■ **Task item**
Please output the listing exactly as it stands, but omit any images.

────────────────────────────────────────

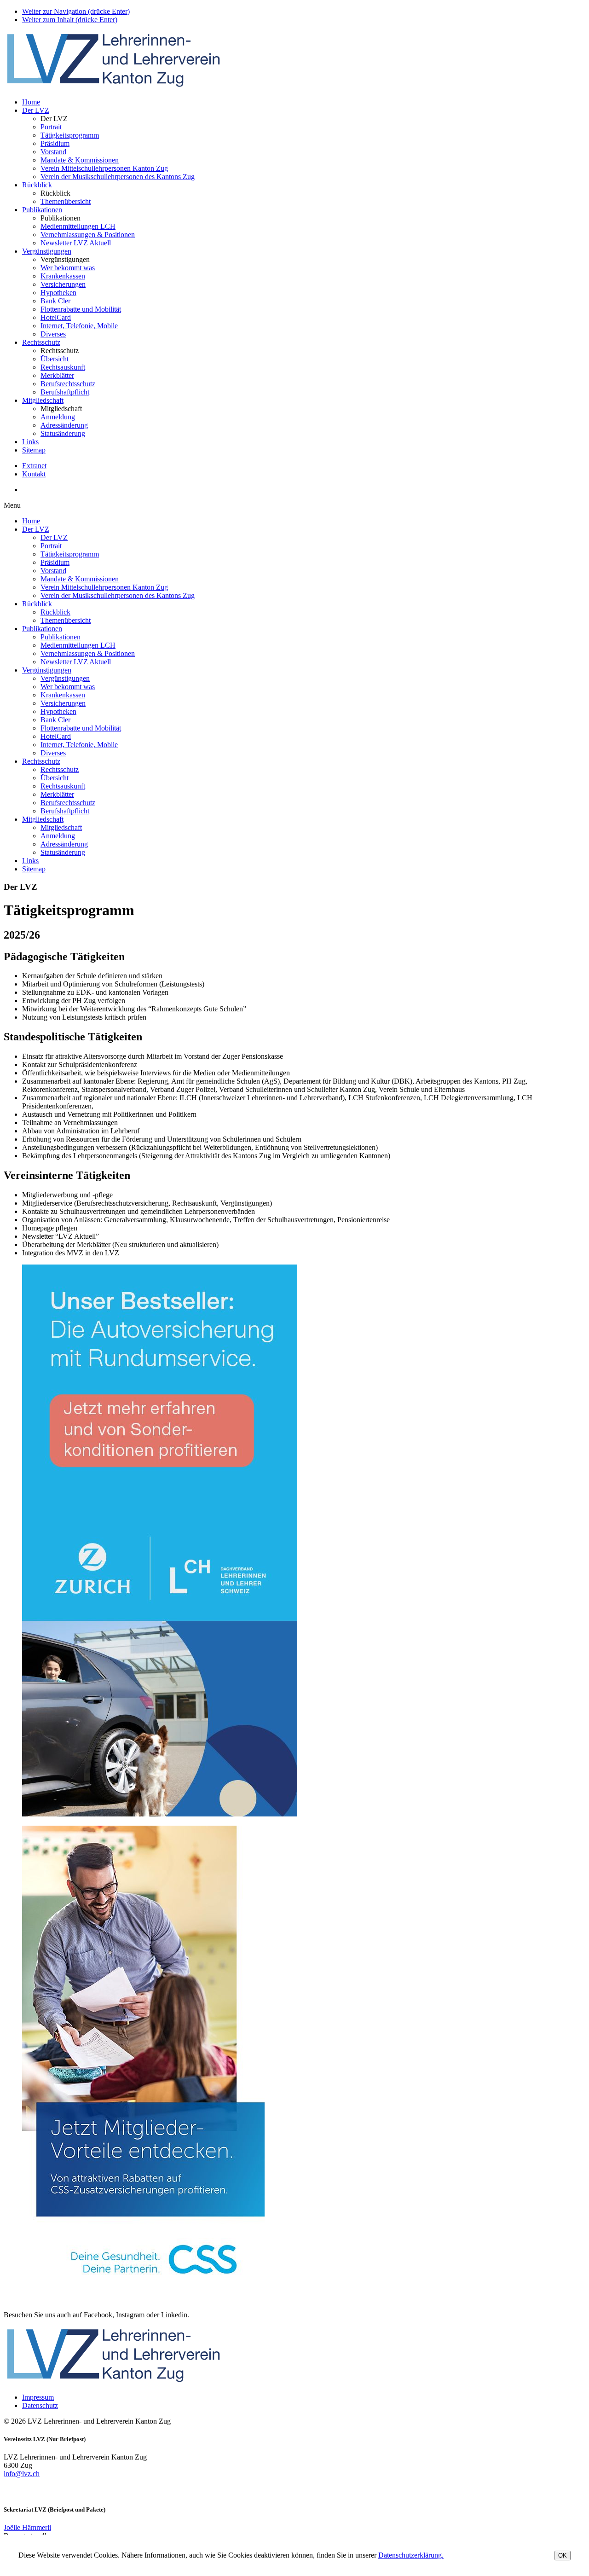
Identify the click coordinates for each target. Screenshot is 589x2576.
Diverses (53, 334)
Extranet (34, 466)
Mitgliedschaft (43, 400)
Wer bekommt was (67, 268)
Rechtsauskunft (62, 367)
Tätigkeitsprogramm (69, 135)
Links (30, 442)
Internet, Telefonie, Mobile (79, 326)
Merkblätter (57, 375)
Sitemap (34, 450)
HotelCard (55, 317)
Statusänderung (62, 433)
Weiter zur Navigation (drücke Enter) (76, 11)
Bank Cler (55, 301)
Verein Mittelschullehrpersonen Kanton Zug (104, 168)
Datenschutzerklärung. (411, 2555)
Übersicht (54, 359)
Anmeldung (57, 417)
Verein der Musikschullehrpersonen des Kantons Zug (117, 176)
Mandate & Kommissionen (79, 160)
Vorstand (53, 152)
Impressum (38, 2397)
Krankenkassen (62, 276)
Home (31, 102)
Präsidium (54, 143)
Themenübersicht (65, 201)
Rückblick (37, 185)
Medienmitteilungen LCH (77, 226)
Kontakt (34, 474)
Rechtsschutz (41, 342)
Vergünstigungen (46, 251)
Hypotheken (58, 292)
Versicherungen (63, 284)
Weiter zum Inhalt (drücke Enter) (69, 19)
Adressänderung (64, 425)
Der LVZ (35, 110)
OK (562, 2555)
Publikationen (42, 210)
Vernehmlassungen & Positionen (87, 234)
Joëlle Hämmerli (27, 2527)
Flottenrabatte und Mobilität (80, 309)
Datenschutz (40, 2405)
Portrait (51, 127)
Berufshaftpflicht (64, 392)
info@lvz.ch (22, 2473)
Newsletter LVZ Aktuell (75, 243)
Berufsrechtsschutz (67, 384)
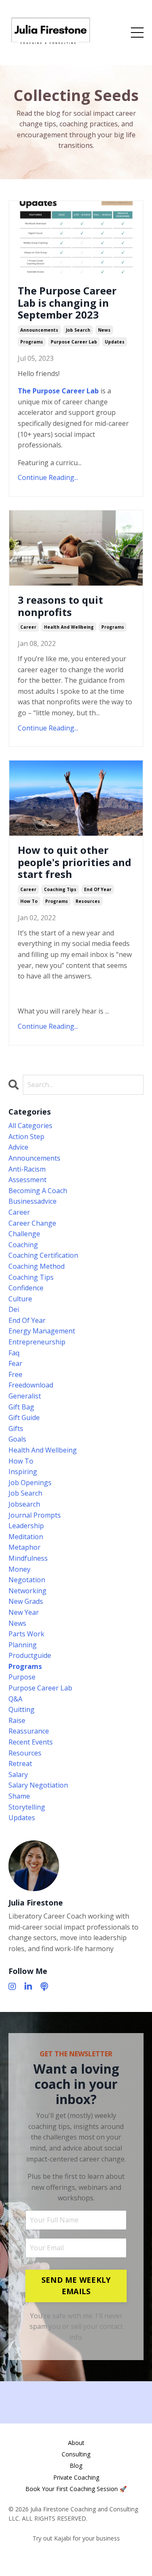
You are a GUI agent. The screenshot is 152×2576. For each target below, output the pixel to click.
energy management (41, 1331)
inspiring (22, 1471)
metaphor (24, 1547)
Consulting (76, 2454)
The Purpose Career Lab (58, 390)
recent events (30, 1742)
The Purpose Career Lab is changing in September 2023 (67, 303)
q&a (15, 1699)
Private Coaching (76, 2477)
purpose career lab (74, 342)
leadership (26, 1525)
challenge (24, 1233)
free (15, 1374)
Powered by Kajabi (76, 2554)
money (19, 1569)
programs (31, 342)
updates (115, 342)
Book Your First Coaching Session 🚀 (76, 2489)
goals (17, 1439)
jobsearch (24, 1504)
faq (13, 1353)
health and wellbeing (69, 627)
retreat (20, 1763)
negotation (26, 1579)
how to (29, 901)
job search (78, 330)
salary (18, 1774)
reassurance (28, 1731)
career (28, 627)
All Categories (30, 1125)
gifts (15, 1428)
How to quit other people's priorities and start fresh (74, 862)
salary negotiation (38, 1785)
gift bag (21, 1407)
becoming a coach (37, 1190)
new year (23, 1612)
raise (16, 1720)
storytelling (26, 1807)
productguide (29, 1655)
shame (19, 1796)
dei (13, 1309)
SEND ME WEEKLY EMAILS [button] (76, 2285)
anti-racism (27, 1169)
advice (18, 1147)
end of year (97, 889)
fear (15, 1363)
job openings (30, 1482)
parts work (26, 1633)
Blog (76, 2466)
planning (22, 1644)
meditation (25, 1536)
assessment (27, 1179)
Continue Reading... (48, 477)
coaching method (36, 1266)
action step (26, 1136)
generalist (24, 1396)
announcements (39, 330)
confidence (25, 1287)
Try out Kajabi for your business (76, 2538)
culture (20, 1298)
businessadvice (32, 1201)
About (76, 2443)
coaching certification (43, 1255)
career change (32, 1223)
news (104, 330)
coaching (23, 1244)
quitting (21, 1709)
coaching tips (60, 889)
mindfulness (28, 1558)
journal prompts (34, 1515)
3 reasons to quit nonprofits (60, 606)
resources (88, 901)
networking (27, 1590)
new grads (25, 1601)
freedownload (30, 1385)
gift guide (24, 1417)
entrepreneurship (36, 1342)
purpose (21, 1677)
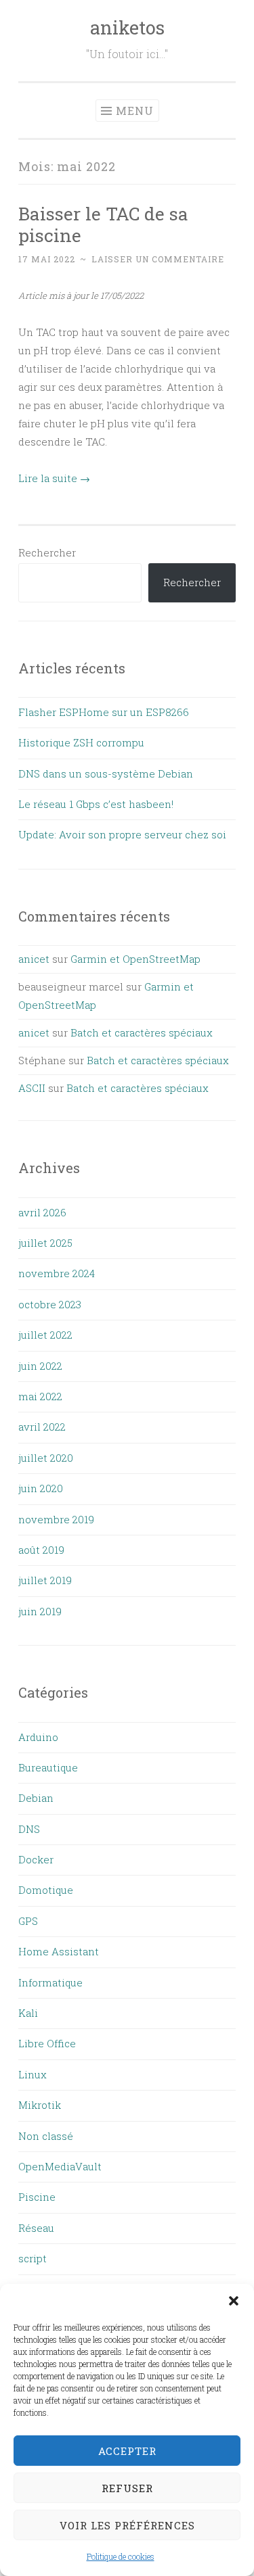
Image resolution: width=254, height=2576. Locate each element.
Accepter (127, 2451)
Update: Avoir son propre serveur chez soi (122, 834)
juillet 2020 (45, 1457)
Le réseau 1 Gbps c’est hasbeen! (95, 804)
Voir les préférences (127, 2525)
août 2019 (41, 1549)
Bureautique (48, 1767)
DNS (29, 1829)
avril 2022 (42, 1426)
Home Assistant (58, 1951)
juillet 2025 (45, 1242)
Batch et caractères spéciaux (141, 1032)
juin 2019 (40, 1611)
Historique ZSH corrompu (81, 742)
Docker (36, 1859)
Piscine (37, 2196)
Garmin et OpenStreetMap (135, 958)
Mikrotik (39, 2105)
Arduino (38, 1737)
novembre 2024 (56, 1273)
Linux (32, 2074)
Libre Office (47, 2043)
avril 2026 (42, 1212)
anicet (33, 958)
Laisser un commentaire (157, 259)
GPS (28, 1921)
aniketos (127, 27)
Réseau (36, 2228)
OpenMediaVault (60, 2166)
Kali (28, 2013)
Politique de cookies (120, 2556)
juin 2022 (40, 1366)
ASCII (31, 1088)
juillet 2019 (45, 1580)
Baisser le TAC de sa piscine (103, 224)
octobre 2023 (49, 1304)
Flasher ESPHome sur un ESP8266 (103, 712)
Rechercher (47, 552)
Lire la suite (54, 478)
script (32, 2258)
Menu (135, 110)
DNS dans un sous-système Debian (105, 773)
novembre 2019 (56, 1519)
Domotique (45, 1890)
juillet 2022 (45, 1334)
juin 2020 (40, 1488)
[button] (233, 2301)
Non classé (45, 2136)
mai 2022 (40, 1396)
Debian (36, 1798)
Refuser (127, 2488)
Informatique (50, 1982)
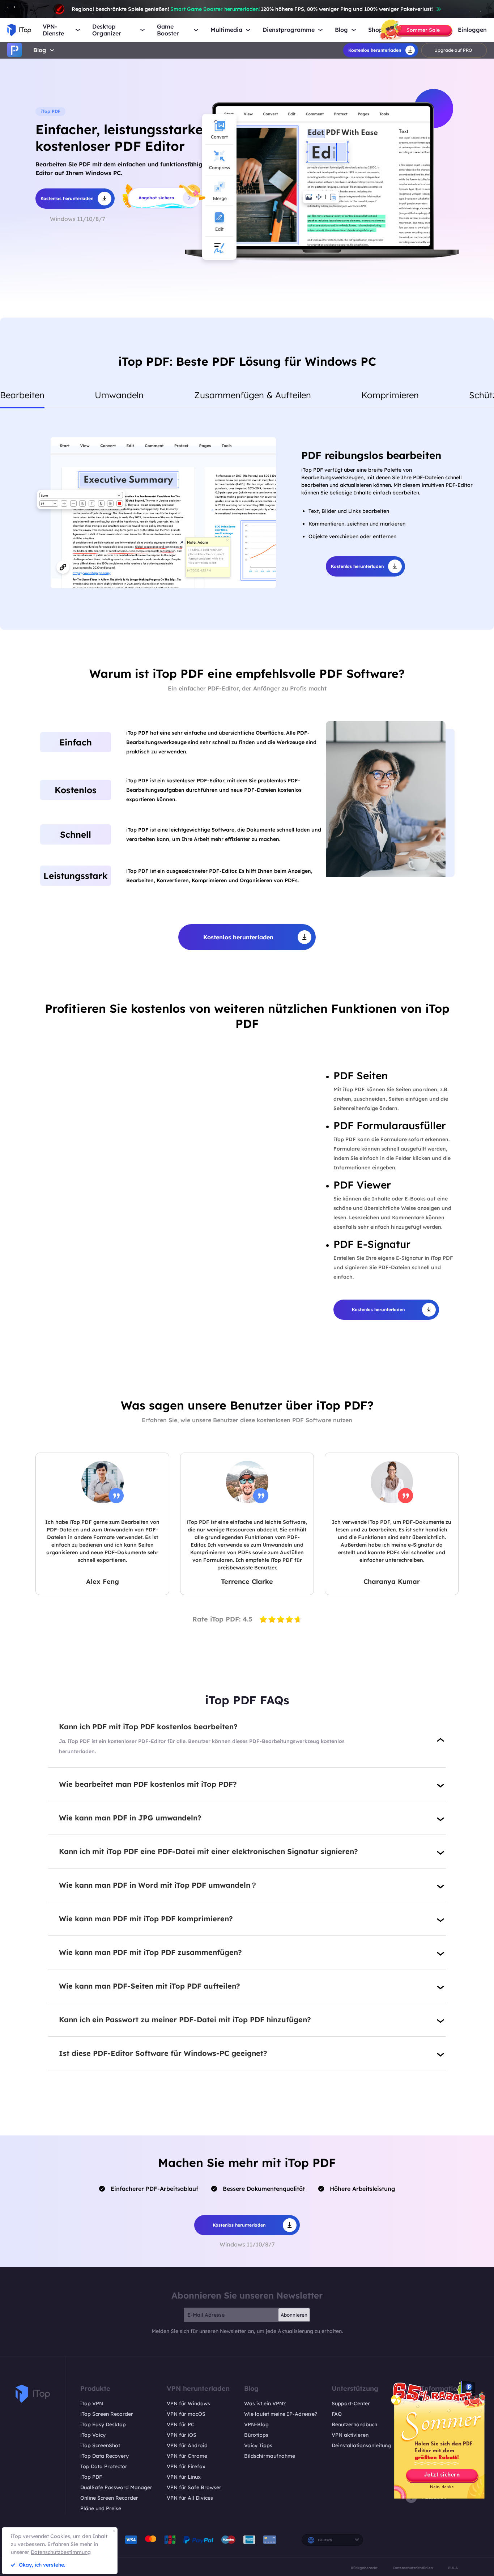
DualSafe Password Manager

────────────────────────────────────────

■ **Solution to the problem**
Identify the click coordinates for each target. Screenshot is 589x2576.
Diverses (53, 334)
Extranet (34, 466)
Mitgliedschaft (43, 400)
Wer bekommt was (67, 268)
Rechtsauskunft (62, 367)
Tätigkeitsprogramm (69, 135)
Links (30, 442)
Internet, Telefonie, Mobile (79, 326)
Merkblätter (57, 375)
Sitemap (34, 450)
HotelCard (55, 317)
Statusänderung (62, 433)
Weiter zur Navigation (drücke Enter) (76, 11)
Bank Cler (55, 301)
Verein Mittelschullehrpersonen Kanton Zug (104, 168)
Datenschutzerklärung. (411, 2555)
Übersicht (54, 359)
Anmeldung (57, 417)
Verein der Musikschullehrpersonen des Kantons Zug (117, 176)
Mandate & Kommissionen (79, 160)
Vorstand (53, 152)
Impressum (38, 2397)
Krankenkassen (62, 276)
Home (31, 102)
Präsidium (54, 143)
Themenübersicht (65, 201)
Rückblick (37, 185)
Medienmitteilungen LCH (77, 226)
Kontakt (34, 474)
Rechtsschutz (41, 342)
Vergünstigungen (46, 251)
Hypotheken (58, 292)
Versicherungen (63, 284)
Weiter zum Inhalt (drücke Enter) (69, 19)
Adressänderung (64, 425)
Der LVZ (35, 110)
OK (562, 2555)
Publikationen (42, 210)
Vernehmlassungen & Positionen (87, 234)
Joëlle Hämmerli (27, 2527)
Flottenrabatte und Mobilität (80, 309)
Datenschutz (40, 2405)
Portrait (51, 127)
Berufshaftpflicht (64, 392)
info@lvz.ch (22, 2473)
Newsletter LVZ Aktuell (75, 243)
Berufsrechtsschutz (67, 384)
You are a GUI agent. The screenshot is 152×2576. For each target below, output the pixel to click.
energy management (41, 1331)
inspiring (22, 1471)
metaphor (24, 1547)
Consulting (76, 2454)
The Purpose Career Lab (58, 390)
recent events (30, 1742)
The Purpose Career Lab is changing in September 2023 (67, 303)
q&a (15, 1699)
Private Coaching (76, 2477)
purpose career lab (74, 342)
leadership (26, 1525)
challenge (24, 1233)
free (15, 1374)
Powered by Kajabi (76, 2554)
money (19, 1569)
programs (31, 342)
updates (115, 342)
Book Your First Coaching Session 🚀 (76, 2489)
goals (17, 1439)
jobsearch (24, 1504)
faq (13, 1353)
health and wellbeing (69, 627)
retreat (20, 1763)
negotation (26, 1579)
how to (29, 901)
job search (78, 330)
salary (18, 1774)
reassurance (28, 1731)
career (28, 627)
All Categories (30, 1125)
gifts (15, 1428)
How to quit other people's priorities and start fresh (74, 862)
salary negotiation (38, 1785)
gift bag (21, 1407)
becoming a coach (37, 1190)
new year (23, 1612)
raise (16, 1720)
storytelling (26, 1807)
productguide (29, 1655)
shame (19, 1796)
dei (13, 1309)
SEND ME WEEKLY EMAILS [button] (76, 2285)
anti-racism (27, 1169)
advice (18, 1147)
end of year (97, 889)
fear (15, 1363)
job openings (30, 1482)
parts work (26, 1633)
Blog (76, 2466)
planning (22, 1644)
meditation (25, 1536)
assessment (27, 1179)
Continue Reading... (48, 477)
coaching method (36, 1266)
action step (26, 1136)
generalist (24, 1396)
announcements (39, 330)
confidence (25, 1287)
Try out Kajabi for your business (76, 2538)
culture (20, 1298)
businessadvice (32, 1201)
About (76, 2443)
coaching certification (43, 1255)
career change (32, 1223)
news (104, 330)
coaching (23, 1244)
quitting (21, 1709)
coaching tips (60, 889)
mindfulness (28, 1558)
journal prompts (34, 1515)
3 reasons to quit nonprofits (60, 606)
resources (88, 901)
networking (27, 1590)
new grads (25, 1601)
freedownload (30, 1385)
gift guide (24, 1417)
entrepreneurship (36, 1342)
purpose (21, 1677)
Image resolution: width=254, height=2576. Locate each element.
Accepter (127, 2451)
Update: Avoir son propre serveur chez soi (122, 834)
juillet 2020 (45, 1457)
Le réseau 1 Gbps c’est hasbeen! (95, 804)
Voir les préférences (127, 2525)
août 2019 (41, 1549)
Bureautique (48, 1767)
DNS (29, 1829)
avril 2022 (42, 1426)
Home Assistant (58, 1951)
juillet 2025 (45, 1242)
Batch et caractères spéciaux (141, 1032)
juin 2019 (40, 1611)
Historique ZSH corrompu (81, 742)
Docker (36, 1859)
Piscine (37, 2196)
Garmin et OpenStreetMap (135, 958)
Mikrotik (39, 2105)
Arduino (38, 1737)
novembre 2024 (56, 1273)
Linux (32, 2074)
Libre Office (47, 2043)
avril 2026 (42, 1212)
anicet (33, 958)
Laisser un commentaire (157, 259)
GPS (28, 1921)
aniketos (127, 27)
Réseau (36, 2228)
OpenMediaVault (60, 2166)
Kali (28, 2013)
Politique de cookies (120, 2556)
juin 2022 (40, 1366)
ASCII (31, 1088)
juillet 2019 (45, 1580)
Baisser le TAC de sa piscine (103, 224)
octobre 2023 (49, 1304)
Flasher ESPHome sur un ESP8266 (103, 712)
Rechercher (47, 552)
Lire la suite (54, 478)
script (32, 2258)
Menu (135, 110)
DNS dans un sous-système Debian (105, 773)
novembre 2019 (56, 1519)
Domotique (45, 1890)
juillet 2022 (45, 1334)
juin 2020 (40, 1488)
[button] (233, 2301)
Non classé (45, 2136)
mai 2022 (40, 1396)
Debian (36, 1798)
Refuser (127, 2488)
Informatique (50, 1982)
DualSafe Password Manager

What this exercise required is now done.